Nonetheless, if you had to take more than three seconds to think about this question, you are absolutely crazy. Marital happiness is far more important than anything else in determining personal well-being. If you have a successful marriage, it doesn’t matter how many professional setbacks you endure, you will be reasonably happy. If you have an unsuccessful marriage, it doesn’t matter how many career triumphs you record, you will remain significantly unfulfilled.

The question was, would Sandra Bullock have been better off with a happy marriage or her Oscar? But that’s really a stupid question, because clearly Sandra Bullock would have chosen the type of person to marry that she described in her acceptance speech rather than someone who pretended to be that type of person while cheating on her at every opportunity had she known better. To pretend that there was any kind of choice to make is silly.

I think the positive aspect of his column is that it serves to remind people that good relationships are a big part of being happy, and that the government should evaluate policy in terms of whether it encourages good relationships. (On that note, given that marriage is such a huge contributor to happiness, disallowing same-sex marriage seems even more inhumane than ever.) But I think that Brooks’ column sets up a false choice.

In some cases career advancement and personal relationships are in opposition, but in many cases they are not. Generally speaking, the best recipe for happiness is to have a fulfilling career and to have a fulfilling marriage. If one is unfulfilling, it tends to rub off on the other.

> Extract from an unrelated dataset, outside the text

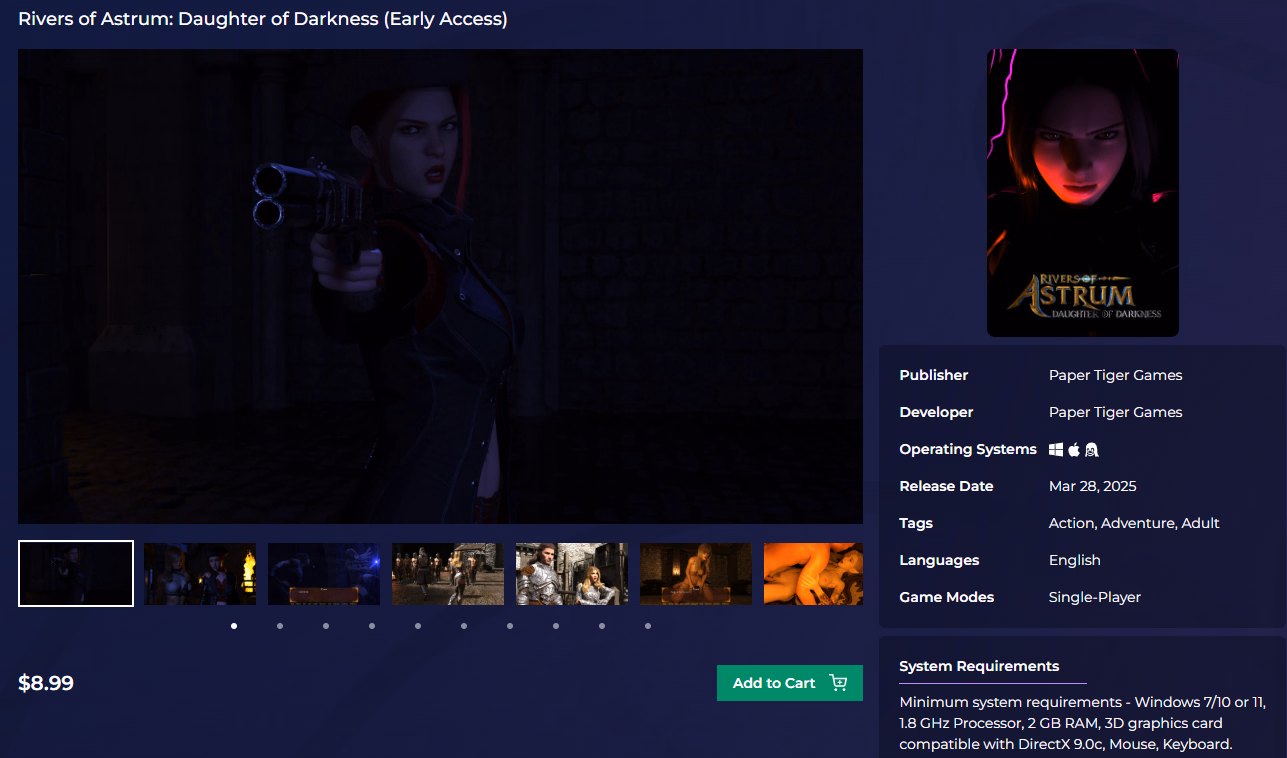Screen dimensions: 1287x758
Task: Jump to the second carousel dot
Action: pyautogui.click(x=280, y=626)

Every once in awhile it does come down to a tough choice between the two. Do you really want to take that job that is going to require you to travel 26 weeks a year? Is it worth taking a job that means you will often come home too late to have dinner with the family? More often than not, though, people make poor decisions when choosing between negative impulses and the goals they claim to have. And it’s those bad decisions that ruin their careers and their marriages.